Aseyn se fait une place dans l’univers des blogs bd et leur sociabilité, se rapprochant d’autres dessinateurs comme ses anciens camarades du Club Yaourt (Singeon, Ak…) ou encore Goretta ou Clotka et Goupil Acnéique de Damned. Il est présent aux grands évènements de la vie bloguesque : il dédicace régulièrement au festiblog, participe aux 24h de la bande dessinée, publie chez Danger Public un « Miniblog », l’éphèmère collection interactive dirigée par la blogueuse Gally en 2006-2007, album intitulé Palavas cowboy.

Le blog que tient actuellement d’Aseyn est davantage un carnet de croquis ouvert aux internautes. Pas d’anecdotes de vie, mais un grand nombre d’essais variés et parfois éphémères et de croquis sur le vif, souvent surmontés de titres étranges voire absurdes. Mais le blog n’est qu’une petit partie de sa présence réelle sur internet puisque Aseyn tire parti à sa façon de cet outil dont il se sert comme d’un artbook permanent et gratuit lui servant à exposer au public non seulement ses travaux, y compris dans une phase qui se rapproche davantage de la recherche graphique que du dessin abouti ; des dessins qui donnent le sentiment vivant d’une oeuvre en train de se faire (une tendance qui me fait penser à certaines publications de Blutch, à mi-chemin entre le carnet de croquis personnel et l’album de bande dessinée). Dans cet esprit trouvera-t-on des thèmes récurrents, comme un grand nombre de portraits instantanés et de représentations de paysages urbains au cadrage photographique. Son site internet, http://aseyn.free.fr/ rassemble une sélection de ses travaux depuis 2002. Un très grand nombre de ses dessins peuvent se trouver sur la toile, quand on sait les chercher, dont certains sous un autre nom qu’Aseyn (je ne vous donne pas ici volontairement toutes les adresses !).
Une particularité de son travail, du moins tel qu’il m’est apparu sur internet, est dans un goût pour les expérimentations et la diversification des techniques graphiques. Une tendance qui, déjà, se lit très nettement sur le blog où il mêle dessin à l’encre et aquarelle ou gouache, noir et blanc et couleur, dessin narratif et études de perspectives, en passant par des photographies et des images animées… On comprend ici son travail de graphiste où tout est pretexte à produire et interpréter une image, à la retourner en variant les techniques et les angles d’attaque.

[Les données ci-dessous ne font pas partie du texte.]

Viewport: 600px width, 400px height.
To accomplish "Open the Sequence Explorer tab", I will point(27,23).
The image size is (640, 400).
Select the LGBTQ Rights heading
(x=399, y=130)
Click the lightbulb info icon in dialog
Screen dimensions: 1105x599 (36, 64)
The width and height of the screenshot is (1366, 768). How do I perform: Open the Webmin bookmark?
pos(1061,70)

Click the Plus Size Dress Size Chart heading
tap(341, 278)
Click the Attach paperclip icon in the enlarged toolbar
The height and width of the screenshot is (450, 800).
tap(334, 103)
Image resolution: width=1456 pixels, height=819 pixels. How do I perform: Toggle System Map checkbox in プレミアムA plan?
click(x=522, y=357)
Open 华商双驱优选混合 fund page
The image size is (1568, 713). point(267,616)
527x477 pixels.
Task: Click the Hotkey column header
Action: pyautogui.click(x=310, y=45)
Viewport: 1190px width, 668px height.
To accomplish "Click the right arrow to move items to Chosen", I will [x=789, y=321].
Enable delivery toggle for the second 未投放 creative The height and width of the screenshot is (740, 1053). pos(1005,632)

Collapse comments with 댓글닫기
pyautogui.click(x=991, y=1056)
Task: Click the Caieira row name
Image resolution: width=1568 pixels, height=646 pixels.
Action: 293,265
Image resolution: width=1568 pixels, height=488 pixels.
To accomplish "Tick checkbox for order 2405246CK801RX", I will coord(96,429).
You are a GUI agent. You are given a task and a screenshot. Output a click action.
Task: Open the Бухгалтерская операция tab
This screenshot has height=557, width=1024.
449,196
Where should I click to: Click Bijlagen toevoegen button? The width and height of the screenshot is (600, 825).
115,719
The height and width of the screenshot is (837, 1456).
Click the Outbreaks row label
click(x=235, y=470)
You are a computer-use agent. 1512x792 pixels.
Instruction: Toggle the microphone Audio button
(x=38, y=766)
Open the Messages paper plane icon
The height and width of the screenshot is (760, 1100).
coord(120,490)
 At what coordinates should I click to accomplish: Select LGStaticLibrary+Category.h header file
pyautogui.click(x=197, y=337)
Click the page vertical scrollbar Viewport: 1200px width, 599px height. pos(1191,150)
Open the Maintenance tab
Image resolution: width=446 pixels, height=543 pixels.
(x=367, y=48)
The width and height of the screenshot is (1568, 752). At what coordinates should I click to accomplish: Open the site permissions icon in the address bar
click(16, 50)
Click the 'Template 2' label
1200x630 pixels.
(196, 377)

La cohérence d’Aseyn, de son blog et de son site, se trouve dans cette impression d’une création perpétuelle d’images qui, en plus, sont esthétiquement réussies, ce qui n’enlève rien. Dans le maquis de sa maîtrise des techniques graphiques, de sa perception de l’image sous toutes ses formes, la BD n’est alors qu’une parcelle, une déclinaison possible mais à laquelle Aseyn n’a pas manqué de se consacrer.
Il faut donc, pour bien apprécier son travail, se partager entre internet, lieu d’expérimentation et de mise en relation avec d’autres dessinateurs, et des projets papier divers.

Révélation et publication

Dans le même temps qu’il s’étend sur la toile, Aseyn participe à plusieurs projets éditoriaux qui le font connaître. J’ai déjà parlé du « miniblog » en 2007 ; beaucoup de ses travaux sont en effet liées à la sociabilité née via la blogosphère. Il crée en 2006 avec les anciens du Club Yaourt un fanzine éphémère, Les Gençaves. Il participe également à plusieurs ouvrages collectifs avec des blogueurs et des non-blogueurs, comme par exemple Myxomatose, aux éditions Myxoxymore en 2006, Gaza chez La boîte à bulles en 2009 ou, plus récemment encore, le Tribute to Popeye des éditions Charrette où l’on retrouve d’autres noms de la blogosphère, entre autres Obion et Ak mais aussi d’autres dessinateurs qui réinterprètent l’univers du célèbre marin qui fêtait l’année dernière ses 80 ans. Ces mêmes éditions Charrette vont d’ailleurs publier en mars prochain un artbook d’Aseyn rassemblant certains de ses dessins des années 2003-2009.
Mais le projet qui m’intéresse encore davantage puisqu’il montre les passerelles que le monde de la création graphique sur internet n’a pas manqué de créer avec celui de la publication papier, c’est bien sûr l’album Abigail que je vais commenter dans quelques lignes. Aseyn est en effet le vainqueur du premier concours révélation blog, lancé en 2007 et remis lors du festival d’Angoulême 2008. Rappelons brièvement le principe de ce concours : il s’agissait pour des blogueurs n’ayant pas encore publiés d’album de concourir pour le « prix du blog » qui permettrait au lauréat de publier un projet chez l’éditeur Warum (maison d’édition co-fondée par le blogueur Wandrille qui vous est familière si vous lisez ce blog). Aseyn ayant remporté l’édition 2008, l’album en question sort, avec un peu de retard, en ce mois de janvier 2010. Pour information, la sortie de l’album du gagnant 2009, Lommsek, est prévue pour le mois de février et il s’intitulera La ligne zéro (dont je ne manquerai pas de vous en parler en temps voulu).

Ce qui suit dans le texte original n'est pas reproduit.